» **YOUR TASK**
All of the entries below should be copied exactly as they appear.

» **Records from a dataset**
##########

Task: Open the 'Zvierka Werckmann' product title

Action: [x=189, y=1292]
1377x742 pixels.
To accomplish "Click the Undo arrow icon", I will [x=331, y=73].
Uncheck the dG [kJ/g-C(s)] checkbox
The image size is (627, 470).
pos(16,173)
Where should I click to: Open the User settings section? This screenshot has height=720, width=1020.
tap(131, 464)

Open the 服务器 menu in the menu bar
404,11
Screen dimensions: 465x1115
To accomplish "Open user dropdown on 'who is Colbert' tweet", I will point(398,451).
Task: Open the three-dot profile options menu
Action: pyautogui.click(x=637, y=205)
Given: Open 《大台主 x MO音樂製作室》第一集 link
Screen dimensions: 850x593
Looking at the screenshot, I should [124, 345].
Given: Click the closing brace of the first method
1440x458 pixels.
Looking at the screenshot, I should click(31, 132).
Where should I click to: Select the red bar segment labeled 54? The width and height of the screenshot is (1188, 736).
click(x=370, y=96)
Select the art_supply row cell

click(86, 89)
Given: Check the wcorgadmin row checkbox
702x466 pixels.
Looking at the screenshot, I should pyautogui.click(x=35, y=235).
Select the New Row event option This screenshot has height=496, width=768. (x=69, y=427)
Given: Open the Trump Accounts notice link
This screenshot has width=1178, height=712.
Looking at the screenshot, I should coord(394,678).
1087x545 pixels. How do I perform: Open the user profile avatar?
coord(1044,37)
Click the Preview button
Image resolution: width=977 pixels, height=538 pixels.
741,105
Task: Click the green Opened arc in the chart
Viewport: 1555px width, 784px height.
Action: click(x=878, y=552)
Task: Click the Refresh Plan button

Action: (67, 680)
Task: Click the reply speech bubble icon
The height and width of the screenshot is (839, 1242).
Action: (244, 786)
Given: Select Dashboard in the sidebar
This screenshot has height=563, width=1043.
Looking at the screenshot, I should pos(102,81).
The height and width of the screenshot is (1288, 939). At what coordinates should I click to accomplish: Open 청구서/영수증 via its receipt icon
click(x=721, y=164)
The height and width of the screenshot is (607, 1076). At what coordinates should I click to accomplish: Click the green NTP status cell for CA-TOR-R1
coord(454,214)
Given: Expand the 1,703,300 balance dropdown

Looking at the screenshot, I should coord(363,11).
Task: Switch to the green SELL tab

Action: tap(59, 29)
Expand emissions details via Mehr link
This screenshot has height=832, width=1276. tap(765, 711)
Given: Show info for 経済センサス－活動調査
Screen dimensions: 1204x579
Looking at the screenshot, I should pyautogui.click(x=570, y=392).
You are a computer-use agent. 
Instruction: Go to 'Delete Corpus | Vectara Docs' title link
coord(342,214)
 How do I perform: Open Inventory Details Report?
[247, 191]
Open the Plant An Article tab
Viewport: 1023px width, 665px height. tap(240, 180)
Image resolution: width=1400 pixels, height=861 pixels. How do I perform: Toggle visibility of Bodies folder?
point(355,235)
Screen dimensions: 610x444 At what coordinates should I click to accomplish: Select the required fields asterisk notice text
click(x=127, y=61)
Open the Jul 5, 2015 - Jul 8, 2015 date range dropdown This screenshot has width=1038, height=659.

##########

» **TASK RESULT**
Task: Open the 'Zvierka Werckmann' product title

Action: [x=189, y=1292]
1377x742 pixels.
To accomplish "Click the Undo arrow icon", I will [x=331, y=73].
Uncheck the dG [kJ/g-C(s)] checkbox
The image size is (627, 470).
pos(16,173)
Where should I click to: Open the User settings section? This screenshot has height=720, width=1020.
tap(131, 464)

Open the 服务器 menu in the menu bar
404,11
Screen dimensions: 465x1115
To accomplish "Open user dropdown on 'who is Colbert' tweet", I will point(398,451).
Task: Open the three-dot profile options menu
Action: pyautogui.click(x=637, y=205)
Given: Open 《大台主 x MO音樂製作室》第一集 link
Screen dimensions: 850x593
Looking at the screenshot, I should [124, 345].
Given: Click the closing brace of the first method
1440x458 pixels.
Looking at the screenshot, I should click(31, 132).
Where should I click to: Select the red bar segment labeled 54? The width and height of the screenshot is (1188, 736).
click(x=370, y=96)
Select the art_supply row cell

click(86, 89)
Given: Check the wcorgadmin row checkbox
702x466 pixels.
Looking at the screenshot, I should pyautogui.click(x=35, y=235).
Select the New Row event option This screenshot has height=496, width=768. (x=69, y=427)
Given: Open the Trump Accounts notice link
This screenshot has width=1178, height=712.
Looking at the screenshot, I should coord(394,678).
1087x545 pixels. How do I perform: Open the user profile avatar?
coord(1044,37)
Click the Preview button
Image resolution: width=977 pixels, height=538 pixels.
741,105
Task: Click the green Opened arc in the chart
Viewport: 1555px width, 784px height.
Action: click(x=878, y=552)
Task: Click the Refresh Plan button

Action: (67, 680)
Task: Click the reply speech bubble icon
The height and width of the screenshot is (839, 1242).
Action: (244, 786)
Given: Select Dashboard in the sidebar
This screenshot has height=563, width=1043.
Looking at the screenshot, I should pos(102,81).
The height and width of the screenshot is (1288, 939). At what coordinates should I click to accomplish: Open 청구서/영수증 via its receipt icon
click(x=721, y=164)
The height and width of the screenshot is (607, 1076). At what coordinates should I click to accomplish: Click the green NTP status cell for CA-TOR-R1
coord(454,214)
Given: Expand the 1,703,300 balance dropdown

Looking at the screenshot, I should coord(363,11).
Task: Switch to the green SELL tab

Action: tap(59, 29)
Expand emissions details via Mehr link
This screenshot has height=832, width=1276. tap(765, 711)
Given: Show info for 経済センサス－活動調査
Screen dimensions: 1204x579
Looking at the screenshot, I should pyautogui.click(x=570, y=392).
You are a computer-use agent. 
Instruction: Go to 'Delete Corpus | Vectara Docs' title link
coord(342,214)
 How do I perform: Open Inventory Details Report?
[247, 191]
Open the Plant An Article tab
Viewport: 1023px width, 665px height. tap(240, 180)
Image resolution: width=1400 pixels, height=861 pixels. How do I perform: Toggle visibility of Bodies folder?
point(355,235)
Screen dimensions: 610x444 At what coordinates should I click to accomplish: Select the required fields asterisk notice text
click(x=127, y=61)
Open the Jul 5, 2015 - Jul 8, 2015 date range dropdown This screenshot has width=1038, height=659.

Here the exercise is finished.